-- begin --

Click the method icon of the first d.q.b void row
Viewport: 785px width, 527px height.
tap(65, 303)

-- end --
-- begin --

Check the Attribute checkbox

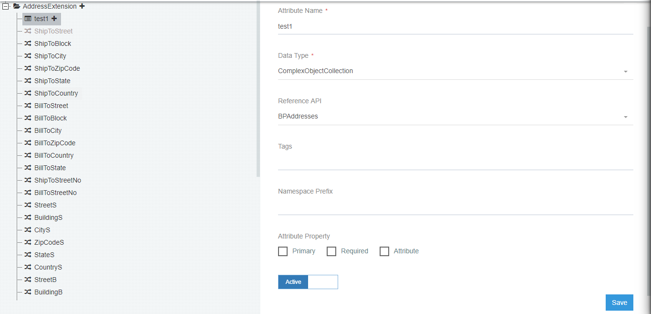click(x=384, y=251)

-- end --
-- begin --

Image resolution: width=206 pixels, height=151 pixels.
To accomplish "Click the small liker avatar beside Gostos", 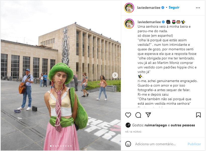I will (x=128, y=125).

-- end --

§ Instruction: Copy out, character for character, the lines of the listing between the line containing "Click the method" and the line containing "tap(65, 303)", inclusive.

§ Task answer:
Click the method icon of the first d.q.b void row
Viewport: 785px width, 527px height.
tap(65, 303)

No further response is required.